Female characters comprised just 12 per cent of protagonists in the top 100 grossing films of 2014, the lowest figure for more than a decade, according to a new study.

Despite acclaimed performances from Felicity Jones, Julianne Moore and Reese Witherspoon helping to produce one of the tightest Best Actress Oscar races, male protagonists still far outnumber their female counterparts on screen.

The 2014 It's a Man's (Celluloid) World report by San Diego State University's Centre for the Study of Women in Television and Film revealed that female characters made up just 12 per cent of protagonists in the top 100 domestic-grossing films of 2014. The figure has fallen by 3 per cent over the past year and is 4 per cent below the number in 2002.

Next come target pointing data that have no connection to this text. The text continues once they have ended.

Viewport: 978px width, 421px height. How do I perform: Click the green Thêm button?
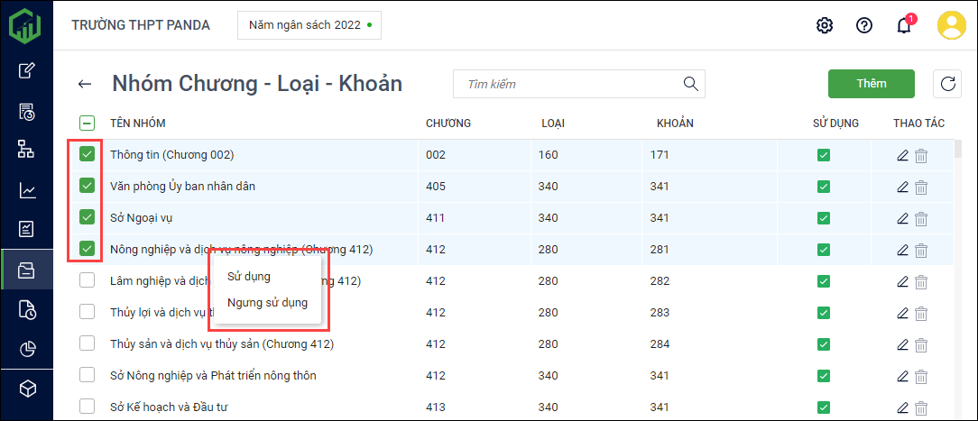[871, 84]
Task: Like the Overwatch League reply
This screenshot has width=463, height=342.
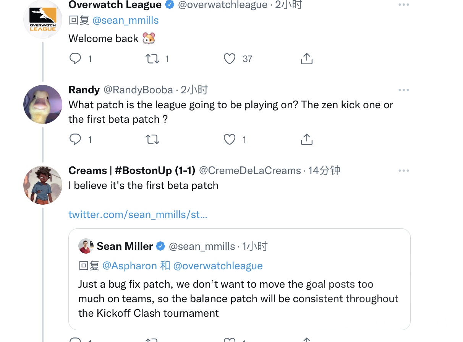Action: [230, 59]
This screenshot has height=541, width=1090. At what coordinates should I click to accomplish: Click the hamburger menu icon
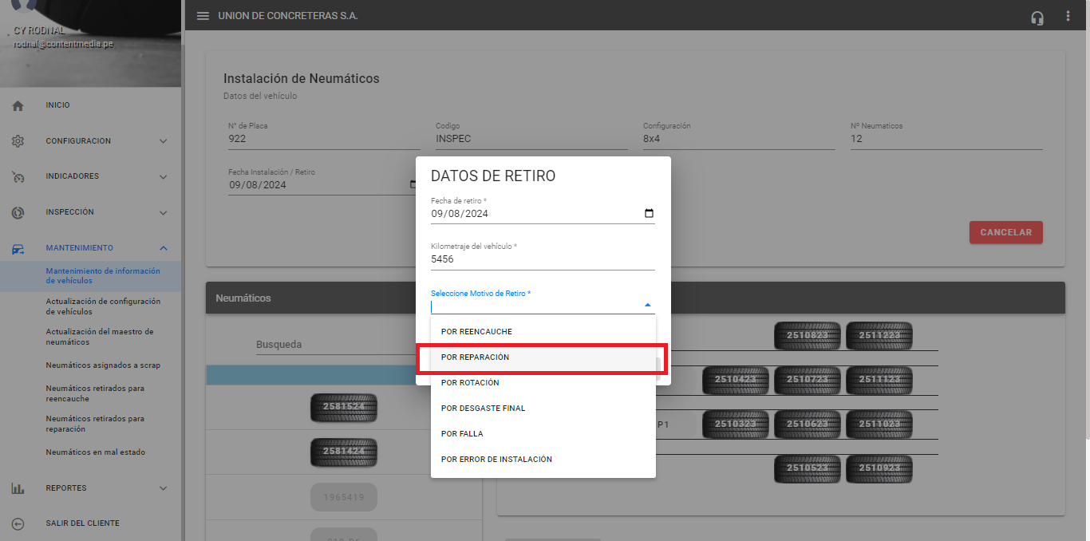pos(203,16)
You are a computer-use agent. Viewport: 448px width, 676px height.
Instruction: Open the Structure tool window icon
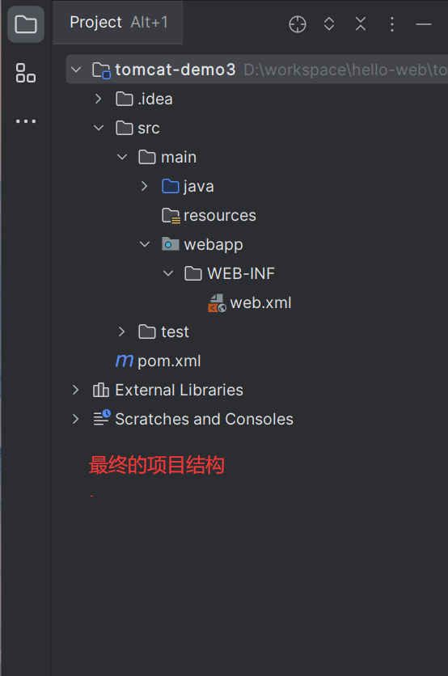pyautogui.click(x=26, y=73)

Women made up 29 per cent of major characters overall, and 30 per cent of all speaking characters, the same percentage as in 2013.

But men enjoy a much wider variety of roles and are much more likely to play authority figures. Most female characters are skewed younger in age than their male counterparts, and they were also more likely to be identified by domestic roles such as wife, mother and girlfriend, the study found. Black and Latina female roles also declined, though Asian female roles saw a slight increase in number. Some 11 per cent of female characters were black, 4 per cent were Latina, and 4 per cent were Asian.

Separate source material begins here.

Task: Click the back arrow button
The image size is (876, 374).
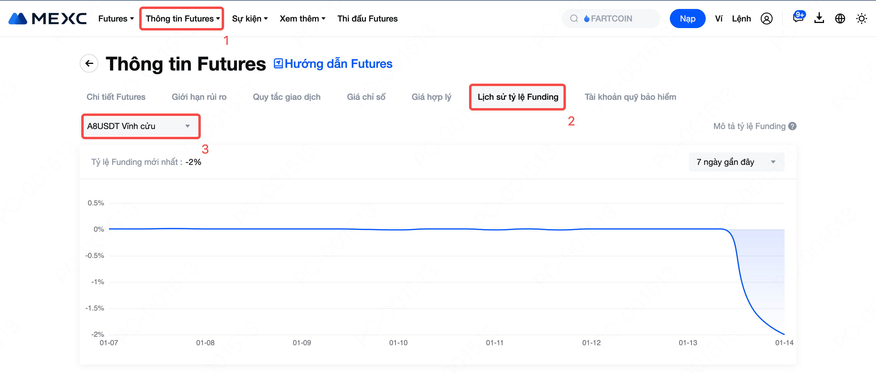Action: point(89,63)
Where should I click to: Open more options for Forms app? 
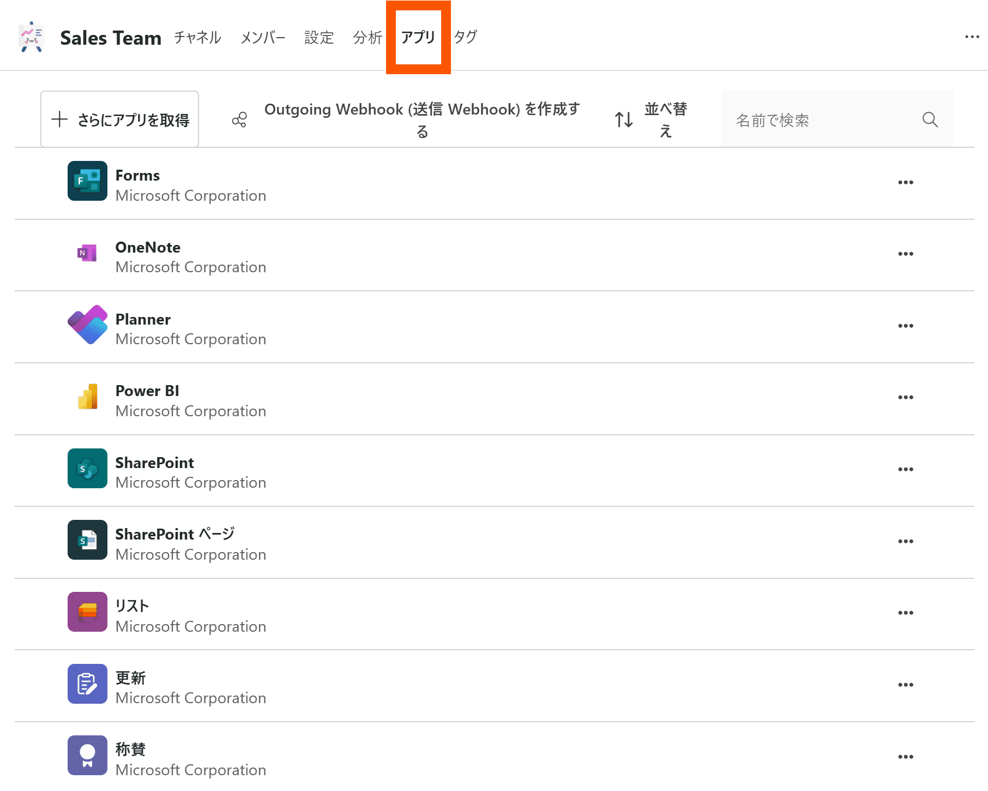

Dr Martha Lauzen, the executive director of the Centre for the Study of Women in Television and Film, said: "The chronic under-representation of girls and women reveals a kind of arrested development in the mainstream film industry."

Reese Witherspoon said she set up her production company, Pacific Standard, to green-light more films with prominent female roles. She produced Gone Girl, which gave a leading role to Rosamund Pike, who now competes against Witherspoon, the star of Wild, for the Best Actress Oscar.

Dr Lauzen analysed 2,300 characters appearing in the top-grossing US films of 2014. She made comparisons with findings from 2013, 2011 and 2002, for more than 9,000 characters appearing in around 400 films. A separate study conducted by Dr Lauzen found that just 17 per cent of powerful behind-the-scenes roles were held by women working on the top 250 grossing films of 2014.